» **YOUR TASK**
Below are some entries; write out each one of them exactly.

» **DATA**

# # #

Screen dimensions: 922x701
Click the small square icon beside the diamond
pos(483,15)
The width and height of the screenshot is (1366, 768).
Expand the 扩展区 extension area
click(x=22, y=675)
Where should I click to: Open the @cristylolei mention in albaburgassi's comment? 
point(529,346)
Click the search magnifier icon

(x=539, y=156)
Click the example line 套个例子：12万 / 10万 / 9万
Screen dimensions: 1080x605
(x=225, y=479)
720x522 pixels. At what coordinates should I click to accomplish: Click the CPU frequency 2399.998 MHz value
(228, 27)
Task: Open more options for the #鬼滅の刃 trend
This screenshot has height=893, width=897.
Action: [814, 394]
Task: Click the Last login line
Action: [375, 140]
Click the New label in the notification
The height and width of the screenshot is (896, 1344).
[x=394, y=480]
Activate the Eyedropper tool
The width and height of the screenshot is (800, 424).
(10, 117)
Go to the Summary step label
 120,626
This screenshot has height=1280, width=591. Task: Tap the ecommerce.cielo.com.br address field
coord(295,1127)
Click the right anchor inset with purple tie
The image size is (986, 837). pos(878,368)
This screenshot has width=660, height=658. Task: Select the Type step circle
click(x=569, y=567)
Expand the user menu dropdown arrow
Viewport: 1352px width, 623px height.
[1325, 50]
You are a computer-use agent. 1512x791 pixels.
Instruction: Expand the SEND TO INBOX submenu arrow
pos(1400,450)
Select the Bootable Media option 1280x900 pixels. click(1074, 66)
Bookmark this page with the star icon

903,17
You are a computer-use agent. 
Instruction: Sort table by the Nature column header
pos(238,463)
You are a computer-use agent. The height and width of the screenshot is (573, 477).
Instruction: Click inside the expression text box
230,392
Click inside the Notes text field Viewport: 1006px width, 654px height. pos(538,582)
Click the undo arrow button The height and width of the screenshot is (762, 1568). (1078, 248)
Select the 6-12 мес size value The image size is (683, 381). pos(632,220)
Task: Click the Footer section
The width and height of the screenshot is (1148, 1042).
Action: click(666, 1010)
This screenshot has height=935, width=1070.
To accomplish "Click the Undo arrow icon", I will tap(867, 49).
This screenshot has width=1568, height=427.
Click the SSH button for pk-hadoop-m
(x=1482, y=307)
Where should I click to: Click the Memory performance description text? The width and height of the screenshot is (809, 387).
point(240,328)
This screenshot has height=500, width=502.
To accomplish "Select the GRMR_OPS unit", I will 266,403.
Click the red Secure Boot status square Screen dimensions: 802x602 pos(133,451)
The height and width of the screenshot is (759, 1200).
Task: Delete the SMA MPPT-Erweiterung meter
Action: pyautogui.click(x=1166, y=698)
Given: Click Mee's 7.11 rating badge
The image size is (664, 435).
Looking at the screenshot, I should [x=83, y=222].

# # #

» **EXERCISE OUTPUT**
Screen dimensions: 922x701
Click the small square icon beside the diamond
pos(483,15)
The width and height of the screenshot is (1366, 768).
Expand the 扩展区 extension area
click(x=22, y=675)
Where should I click to: Open the @cristylolei mention in albaburgassi's comment? 
point(529,346)
Click the search magnifier icon

(x=539, y=156)
Click the example line 套个例子：12万 / 10万 / 9万
Screen dimensions: 1080x605
(x=225, y=479)
720x522 pixels. At what coordinates should I click to accomplish: Click the CPU frequency 2399.998 MHz value
(228, 27)
Task: Open more options for the #鬼滅の刃 trend
This screenshot has height=893, width=897.
Action: [814, 394]
Task: Click the Last login line
Action: [375, 140]
Click the New label in the notification
The height and width of the screenshot is (896, 1344).
[x=394, y=480]
Activate the Eyedropper tool
The width and height of the screenshot is (800, 424).
(10, 117)
Go to the Summary step label
 120,626
This screenshot has height=1280, width=591. Task: Tap the ecommerce.cielo.com.br address field
coord(295,1127)
Click the right anchor inset with purple tie
The image size is (986, 837). pos(878,368)
This screenshot has width=660, height=658. Task: Select the Type step circle
click(x=569, y=567)
Expand the user menu dropdown arrow
Viewport: 1352px width, 623px height.
[1325, 50]
You are a computer-use agent. 1512x791 pixels.
Instruction: Expand the SEND TO INBOX submenu arrow
pos(1400,450)
Select the Bootable Media option 1280x900 pixels. click(1074, 66)
Bookmark this page with the star icon

903,17
You are a computer-use agent. 
Instruction: Sort table by the Nature column header
pos(238,463)
You are a computer-use agent. The height and width of the screenshot is (573, 477).
Instruction: Click inside the expression text box
230,392
Click inside the Notes text field Viewport: 1006px width, 654px height. pos(538,582)
Click the undo arrow button The height and width of the screenshot is (762, 1568). (1078, 248)
Select the 6-12 мес size value The image size is (683, 381). pos(632,220)
Task: Click the Footer section
The width and height of the screenshot is (1148, 1042).
Action: click(666, 1010)
This screenshot has height=935, width=1070.
To accomplish "Click the Undo arrow icon", I will tap(867, 49).
This screenshot has width=1568, height=427.
Click the SSH button for pk-hadoop-m
(x=1482, y=307)
Where should I click to: Click the Memory performance description text? The width and height of the screenshot is (809, 387).
point(240,328)
This screenshot has height=500, width=502.
To accomplish "Select the GRMR_OPS unit", I will 266,403.
Click the red Secure Boot status square Screen dimensions: 802x602 pos(133,451)
The height and width of the screenshot is (759, 1200).
Task: Delete the SMA MPPT-Erweiterung meter
Action: pyautogui.click(x=1166, y=698)
Given: Click Mee's 7.11 rating badge
The image size is (664, 435).
Looking at the screenshot, I should [x=83, y=222].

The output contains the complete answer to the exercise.